Did you see it????  :)  

OK.  In case you just couldn't see it in that video, I have an updated one.  Just a few days later, the movement got a little stronger and easier to see.  Ready?  This is a super quick video Jon sent from his office at work but it ROCKS!!!!

And if that weren't enough, the movement has allowed Jon to open his mouth a tad more.  Look at this incredible before/after photo!  

I will be honest, Jon was EXHAUSTED after taking that photo and doing his new "facial tricks."  He says he feels like he just did sprints after he works to make his face move.  Who knew moving teeny tiny face muscles could make you feel so physically exhausted!?!?  But it's pretty incredible!  I am SO proud of his hard work and endurance!  

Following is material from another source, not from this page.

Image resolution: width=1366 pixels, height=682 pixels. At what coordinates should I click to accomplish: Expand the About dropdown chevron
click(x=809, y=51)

So of course a HUGE, ENERGENTIC, PASSIONATE “Happy Dance” is definitely in order!!!  THANK YOU for celebrating alongside us!  Thank you for praying for us!  Thank you for believing with us!   We are grateful!   

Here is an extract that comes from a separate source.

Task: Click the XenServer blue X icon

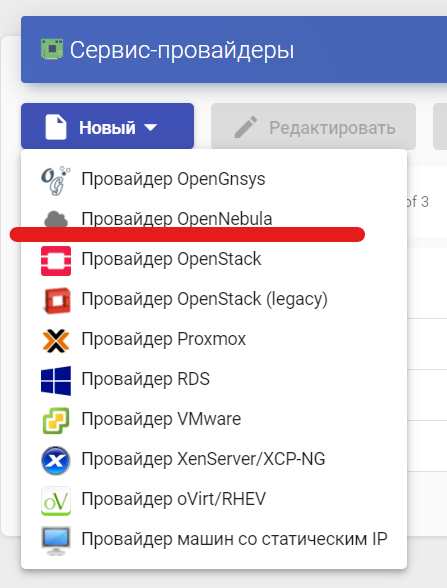Action: 56,461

We would love for you to continue praying with us!  Here is the biggest thing on the horizon:

*Jon’s 6 month MRI is THIS MONDAY, March 24th at 8:00pm.  (well, about 10 days shy of 6 moths.)  His neurosurgeon successfully remeoved 95-97% of Jon’s tumor.  Our prayer is that the remaining 3-5% is exactly that – still at the 3-5% size.  Better yet, let’s pray that it’s gone!  :)  What we do not want to see, is any growth.  If the tumor has grown, Jon will have to start Radiation.  Would you pray with us that Jon would not need Radiation?  Would you pray that the tumor has not grown at all?   We have an appointment with Jon’s neurosurgeon on Thursday at 2:45pm to get the results.  I will keep you posted!

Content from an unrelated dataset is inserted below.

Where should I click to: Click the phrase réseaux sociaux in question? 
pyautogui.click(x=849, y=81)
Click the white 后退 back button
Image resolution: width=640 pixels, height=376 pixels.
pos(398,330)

Since I'm boldly asking for continued prayer, would you pray with us for a few more things?  :)

1) Please pray that Jon's face continues to heal.  Pray that his face continues to move more and more.  We are so grateful for the movement that has begun.  At the same time, we are praying for full restoration!  Would you join us?

2) Pray for our kids.  They have been such troopers during this whole process, but I know it has taken its toll on them.  Jackson internalizes.  Taylor is overly-emotional.  Jackson says everything is "fine."  Taylor says she just wants "her old daddy back."  Some days I think they need counseling.  Other days I think I should homeschool them and just love on them all day long.  Then I wake up and realize I'd be the worst home school mom ever.  So I consider the counseling route again.  ;)  Honestly, they are doing really well.  And the average person wouldn't even notice a thing.  But I know them.  And they sometimes "leak" a "neediness" that wasn't there before.  Would you pray with us for them?  That they would feel God's continued love and presence in every area of their lives?  

Thank you for continuing to walk this road with us.  You have no idea the comfort that comes in knowing we are not alone – but are surrounded by incredible men and women who love us and care enough to pray for our needs.  We love you and thank Jesus for you!